The NAMES Foundation is a volunteer organization that strives to support troops and veterans. This year, its goal is to raise funds to help family members travel to their wounded soldiers.
A main fundraiser for this goal is a 5- and 10-kilometer run to be held in September.
Killingsworth, Dr. Brown and Dr. Jim Rand, all veterans, are working together to support the faculty, staff and students who are veterans, currently in the service or have family members who are involved.
“The focus of the cadre really is to provide support,” Killingsworth said. “We want to be a resource to anybody who has military connections specifically.”
Dr. Brown said there are about three dozen student veterans on campus, as well as a dozen staff and faculty veterans, and she expects the number to grow.
Recent changes to the GI Bill allow soldiers to attend private universities such as SPU.
Veterans in the cadre include not only older veterans from the Vietnam War, but also 21- to 24-year-old veterans from current wars.
“They’ve already served, and they’re coming back to school, and it’s a whole different cohort of individuals,” Dr. Brown said.
The cadre works to continue actively supporting these individuals. It is connected with the Center for Career and Calling and hosted a Veteran’s Day Chapel last year.

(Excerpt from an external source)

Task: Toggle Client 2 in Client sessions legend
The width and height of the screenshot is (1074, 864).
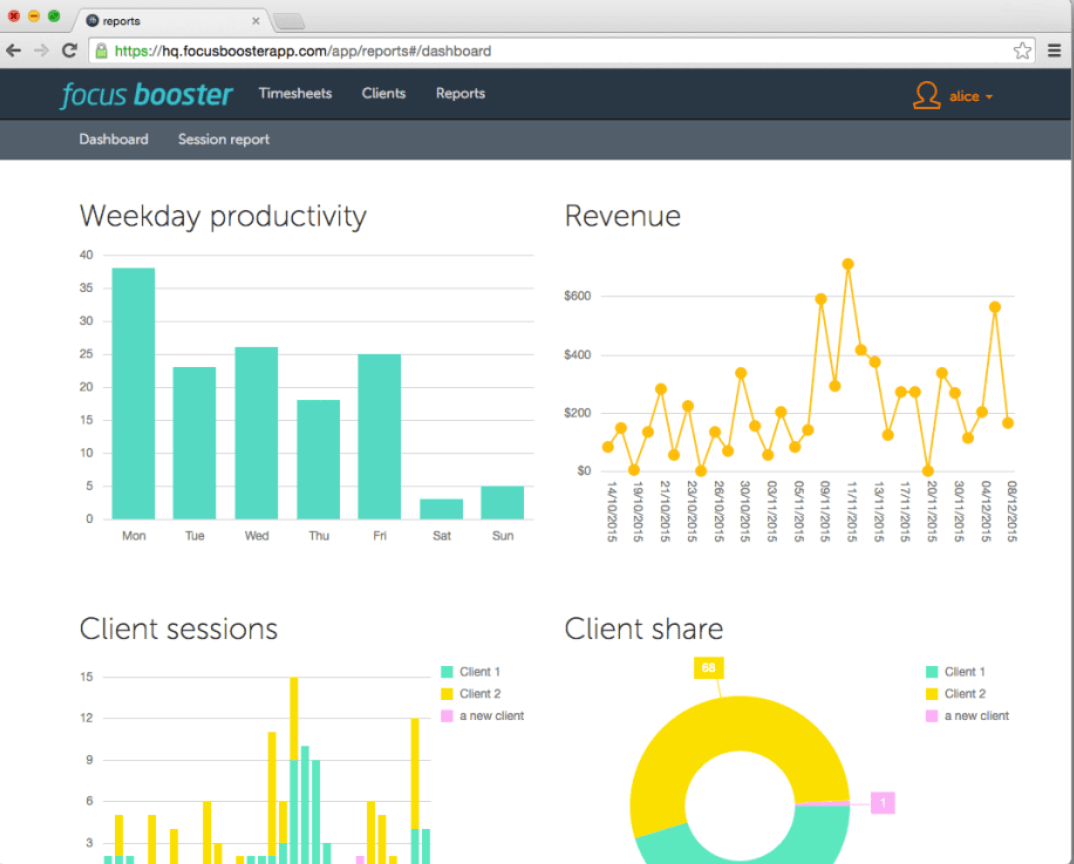Action: tap(475, 694)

“It really seems to have been meeting a need and making the military presence a little bit more obvious,” Killingsworth said.
The flag retirement ceremony was their last meeting of the year.
“We wanted to wrap up the year with something special at Memorial Day,” Killingsworth said.
Events such as these hold special meaning for freshman Emma Moody.
“My husband’s in the army, so it was natural to come,” Moody said.
She had been married for two weeks before her husband left for Korea, the day before she moved into the dorms at SPU.
“There’s nobody that can really relate [in the dorms],” Moody said.
Standing around the flag, hearing the list of names of people who died gave her an entirely new perspective.
“I’d like to think that if he died, people would support him,” she said.